DOCUMENT EXCERPT >>
Construction May Be 

Our Long-Term Salvation

Any hope that the coronavirus pandemic would quickly diminish, and the world’s economy would soon be getting back to business as usual, has evaporated. While the pandemic seemed to have been controlled in some states that were first hit the hardest, the rest of the country is experiencing a dramatic surge. Things are getting worse, not better. Mother nature is taking us to school.

Avoiding Economic Collapse

With over 50 million Americans now on extended unemployment the economy is in unchartered territory. Businesses across the country are shuttered, and entire industries are in hot water. The Federal Government has responded with aggressive emergency measures.

  • In mid-March Congress passed an $8.3 billion healthcare support package and a $100 billion for free testing, paid emergency leave, and unemployment and Medicaid funding.
  • At the end of March, President Trump signed the $2.2 trillion CARES Act establishing the $350 billion Paycheck Protection Program, the $500 billion corporate bailout fund, and expanded unemployment payments and state and local government support of $150 billion.
  • Another $484 billion ‘Interim’ CARES Act was passed just two weeks later to add funds to the already exhausted PPP.

DATA FOR REVIEW >>

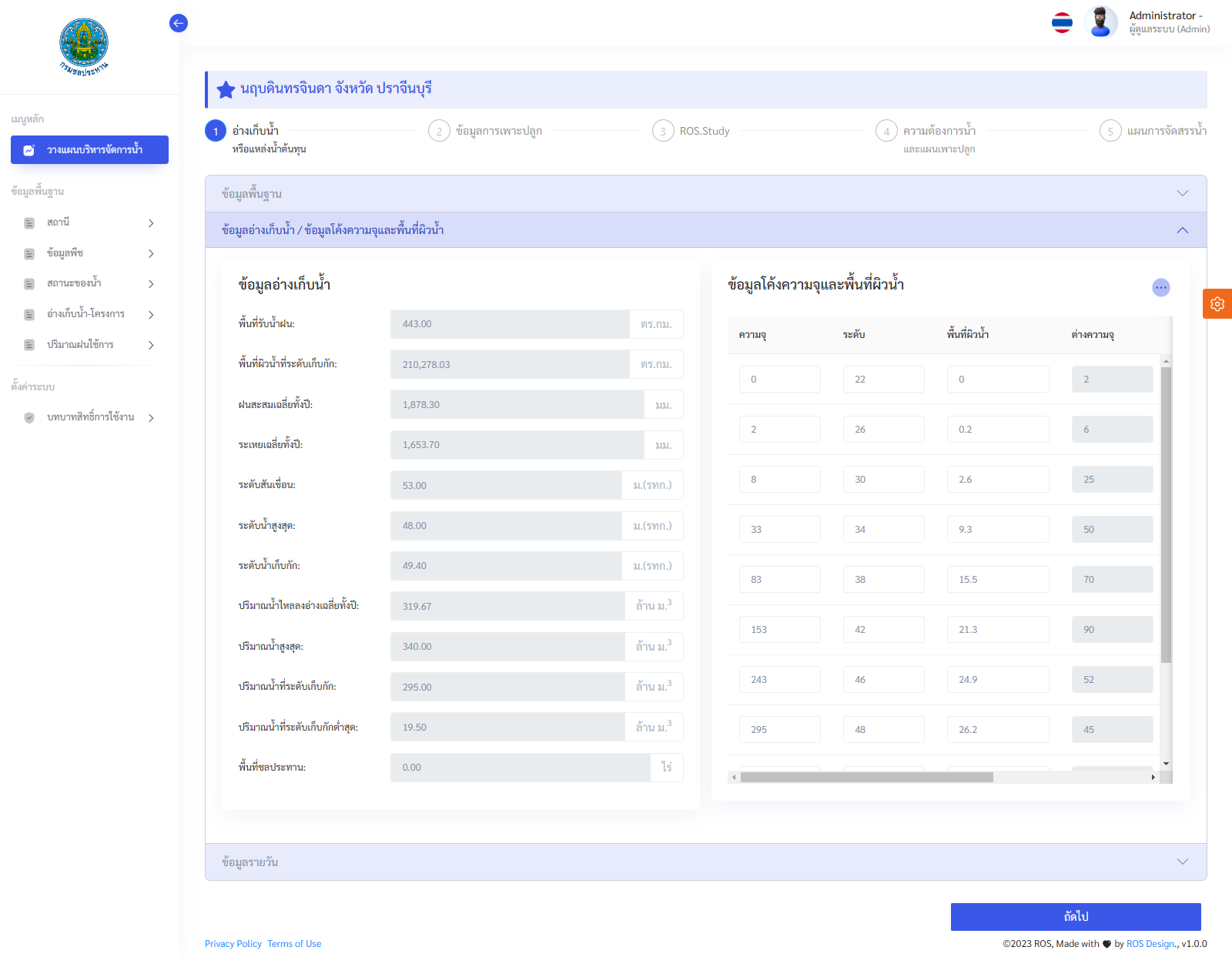This screenshot has height=957, width=1232.
Task: Click the star icon beside the project title
Action: pyautogui.click(x=226, y=90)
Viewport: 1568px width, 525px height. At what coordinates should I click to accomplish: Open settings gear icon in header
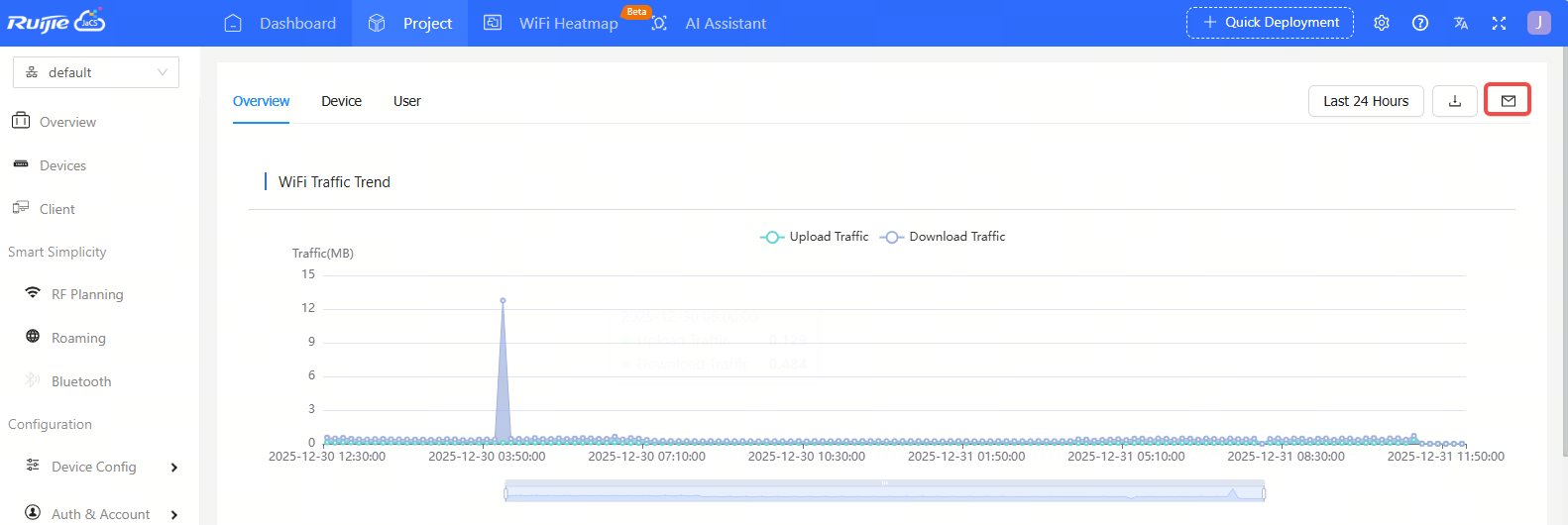pos(1381,23)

CHECK YOUR UNDERSTANDING >>
1. Reproduce verbatim the passage of the pandemic economy article from "Any hope that" up to and including "aggressive emergency measures.".
2. Write the next part of the pandemic economy article, picking up after its last sentence.
The listing isn't needed for either task.

RESULTS IN ORDER >>
1.
Any hope that the coronavirus pandemic would quickly diminish, and the world’s economy would soon be getting back to business as usual, has evaporated. While the pandemic seemed to have been controlled in some states that were first hit the hardest, the rest of the country is experiencing a dramatic surge. Things are getting worse, not better. Mother nature is taking us to school.

Avoiding Economic Collapse

With over 50 million Americans now on extended unemployment the economy is in unchartered territory. Businesses across the country are shuttered, and entire industries are in hot water. The Federal Government has responded with aggressive emergency measures.

2.
  • A slew of emergency initiatives like rate cuts, lending programs, and credit facilities were enacted by the Federal Reserve to inject a collective $6 trillion in cash into the financial system.
  • Finally, the House just passed the $3 trillion Heroes Act that supplies an additional $875 billion to state and local governments, $75 billion in mortgage relief, $100 billion in rental assistance, a second round of $1,200 stimulus checks for individuals, $3.6 billion for elections, a $10 billion Nutrition Assistance Program and $10 billion for small businesses. This legislation has little chance of being enacted into law in its current form, but some similar form of additional stimulus will likely be enacted.

Rebuilding the Economy

 

These emergency measures add up to an astounding $9 trillion. They are, however, emergency measures designed to prevent sudden economic collapse. They cannot, and do not, address the task of rebuilding the economy after the shock passes. We cannot pay half the working population unemployment benefits indefinitely. We must restart industry and put people back to work to rebuild the economy. We should know how to do that because our country did it once before and it worked. They used the construction industry to dig us out of the Great Depression in the 1930s.

A Little History

 

Long before “stimulus” became a popular word in Washington, the federal government put people to work building things. Lots of things. This spring marks the 85th anniversary of the Works Progress Administration (WPA), the biggest and most ambitious of more than a dozen New Deal agencies created by President Franklin D. Roosevelt. Designed to give millions of unemployed Americans jobs during the Great Depression, the WPA remains the largest public works program in the nation’s history. It provided 8 million jobs in communities large and small. And what those workers put up has never been matched.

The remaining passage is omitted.